Featured bedtime read: Tigers in Red Weather
Nick and her cousin, Helena, have grown up sharing sultry summers at Tiger House, the glorious old family estate on the island of Martha's Vineyard. As World War II ends they are on the cusp of adulthood, the world seeming to offer itself up to them. Helena is leaving for Hollywood and a new marriage, while Nick is to be reunited with her young husband Hughes, due to return from London and the war. Everything is about to change.
Neither quite finds the life she had imagined, and as the years pass, the trips to Tiger House take on a new complexity.
Then, on the brink of the 1960s, Nick's daughter Daisy and Helena's son Ed make a sinister discovery. It plunges the island's bright heat into private shadow and sends a depth-charge to the heart of the family.
Summer seemed to arrive at that moment, with its mysterious mixture of salt, cold flesh and fuel.
Magnificently told from five perspectives, Tigers in Red Weather is an unforgettable debut: a simmering novel of passion, betrayal and secret violence beneath a polished and fragile facade.
"I'm not sure if it's a blessing or a curse," Helena said.
"At least it's something different," Nick said. "No more goddamn ration books. No more taking the bus everywhere. Hughes said he's bought a Buick. Hallelujah."
"Lord knows where he got it," Helena said. "Probably from some cheat fixer."
"Who cares," said Nick, stretching her arms lazily toward the New England night sky.
They were sitting in the backyard of their house on Elm Street wearing their slips and drinking gin neat out of old jelly jars.
Much has been said about Liza Klaussmann's debut novel Tigers in Red Weather, and certainly both the author and her debut book make for an intriguing affair.

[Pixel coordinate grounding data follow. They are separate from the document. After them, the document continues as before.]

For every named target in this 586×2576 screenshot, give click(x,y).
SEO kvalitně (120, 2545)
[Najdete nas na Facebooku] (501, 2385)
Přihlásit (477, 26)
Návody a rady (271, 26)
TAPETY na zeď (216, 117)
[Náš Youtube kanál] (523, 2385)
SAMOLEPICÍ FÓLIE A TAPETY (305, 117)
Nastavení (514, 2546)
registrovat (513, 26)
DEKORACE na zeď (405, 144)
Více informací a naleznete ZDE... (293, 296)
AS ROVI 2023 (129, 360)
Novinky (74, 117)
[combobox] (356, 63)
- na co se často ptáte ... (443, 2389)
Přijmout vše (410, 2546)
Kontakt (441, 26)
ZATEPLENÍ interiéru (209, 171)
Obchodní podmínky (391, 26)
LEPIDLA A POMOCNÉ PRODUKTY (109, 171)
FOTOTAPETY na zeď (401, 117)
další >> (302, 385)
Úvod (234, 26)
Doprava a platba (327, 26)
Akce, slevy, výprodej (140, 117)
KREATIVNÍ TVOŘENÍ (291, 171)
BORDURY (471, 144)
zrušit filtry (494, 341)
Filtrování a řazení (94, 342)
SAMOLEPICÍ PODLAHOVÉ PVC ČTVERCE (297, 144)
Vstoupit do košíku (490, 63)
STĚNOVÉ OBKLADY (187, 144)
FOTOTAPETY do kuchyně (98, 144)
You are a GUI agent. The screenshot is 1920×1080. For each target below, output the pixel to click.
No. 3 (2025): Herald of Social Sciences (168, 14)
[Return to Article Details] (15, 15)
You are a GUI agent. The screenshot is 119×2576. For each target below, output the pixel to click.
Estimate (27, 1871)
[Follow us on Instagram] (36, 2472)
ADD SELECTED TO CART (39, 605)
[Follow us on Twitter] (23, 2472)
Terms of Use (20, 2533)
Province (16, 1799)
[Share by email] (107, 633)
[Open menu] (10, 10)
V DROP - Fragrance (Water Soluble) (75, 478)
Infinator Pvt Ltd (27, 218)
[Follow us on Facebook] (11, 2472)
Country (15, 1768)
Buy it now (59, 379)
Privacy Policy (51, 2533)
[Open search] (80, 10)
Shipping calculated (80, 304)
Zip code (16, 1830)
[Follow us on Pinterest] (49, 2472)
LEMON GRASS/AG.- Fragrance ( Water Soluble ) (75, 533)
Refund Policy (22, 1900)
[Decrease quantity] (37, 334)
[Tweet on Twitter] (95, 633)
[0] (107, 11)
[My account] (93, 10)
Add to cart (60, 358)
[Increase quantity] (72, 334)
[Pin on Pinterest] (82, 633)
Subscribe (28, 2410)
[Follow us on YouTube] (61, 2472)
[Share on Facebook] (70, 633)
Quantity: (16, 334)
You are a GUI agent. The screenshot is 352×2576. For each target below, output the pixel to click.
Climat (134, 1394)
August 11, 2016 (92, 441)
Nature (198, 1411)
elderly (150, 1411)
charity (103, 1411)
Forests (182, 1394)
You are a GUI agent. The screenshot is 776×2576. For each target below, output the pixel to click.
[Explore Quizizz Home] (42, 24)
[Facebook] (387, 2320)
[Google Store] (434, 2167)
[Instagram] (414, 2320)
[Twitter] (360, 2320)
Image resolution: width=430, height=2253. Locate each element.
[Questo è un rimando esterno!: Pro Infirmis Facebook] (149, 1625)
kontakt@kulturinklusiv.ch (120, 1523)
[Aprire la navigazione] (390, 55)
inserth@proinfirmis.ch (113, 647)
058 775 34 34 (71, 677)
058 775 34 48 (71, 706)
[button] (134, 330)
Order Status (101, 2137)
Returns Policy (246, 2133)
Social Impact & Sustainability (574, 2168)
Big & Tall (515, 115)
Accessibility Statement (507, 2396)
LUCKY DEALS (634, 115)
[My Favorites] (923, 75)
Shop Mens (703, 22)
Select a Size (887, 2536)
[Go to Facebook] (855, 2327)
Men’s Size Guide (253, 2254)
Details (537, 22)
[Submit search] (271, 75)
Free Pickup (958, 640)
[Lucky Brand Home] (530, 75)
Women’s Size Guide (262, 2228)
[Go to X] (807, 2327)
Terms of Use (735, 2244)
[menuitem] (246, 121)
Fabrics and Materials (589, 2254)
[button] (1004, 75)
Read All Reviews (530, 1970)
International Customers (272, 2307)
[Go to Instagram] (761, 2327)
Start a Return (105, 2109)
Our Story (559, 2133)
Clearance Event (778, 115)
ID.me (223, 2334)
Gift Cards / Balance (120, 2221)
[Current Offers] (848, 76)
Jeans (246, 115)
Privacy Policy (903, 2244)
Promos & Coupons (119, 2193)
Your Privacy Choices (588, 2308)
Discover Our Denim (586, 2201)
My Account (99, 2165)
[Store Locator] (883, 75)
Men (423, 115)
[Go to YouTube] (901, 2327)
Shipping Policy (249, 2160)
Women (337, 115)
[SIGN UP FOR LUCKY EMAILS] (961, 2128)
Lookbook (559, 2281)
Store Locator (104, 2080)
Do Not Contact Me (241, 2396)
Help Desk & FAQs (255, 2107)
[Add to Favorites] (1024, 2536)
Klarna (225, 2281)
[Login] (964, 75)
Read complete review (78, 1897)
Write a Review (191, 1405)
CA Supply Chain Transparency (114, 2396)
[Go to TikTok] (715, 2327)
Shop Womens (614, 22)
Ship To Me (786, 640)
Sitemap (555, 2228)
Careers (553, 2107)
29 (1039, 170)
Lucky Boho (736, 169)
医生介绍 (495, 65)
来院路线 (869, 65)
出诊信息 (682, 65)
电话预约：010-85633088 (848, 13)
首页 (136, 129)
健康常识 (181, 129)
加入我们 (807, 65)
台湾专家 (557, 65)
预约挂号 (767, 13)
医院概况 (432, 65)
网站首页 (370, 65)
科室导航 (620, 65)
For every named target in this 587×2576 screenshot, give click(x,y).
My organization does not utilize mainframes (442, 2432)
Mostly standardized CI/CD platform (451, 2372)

Klaussmann, the great great grand-daughter of Herman Melville, author of Moby Dick (you knew that), has sliced into the white picket fence existence of post-war America with her precise prose and let rip.
The book opens with cousins Nick and Helena, who have torn up their ration books and are gaily drinking neat gin out of old jelly jars, dancing in the New England air. The atmosphere is pregnant with anticipation — what's next for two pretty young things?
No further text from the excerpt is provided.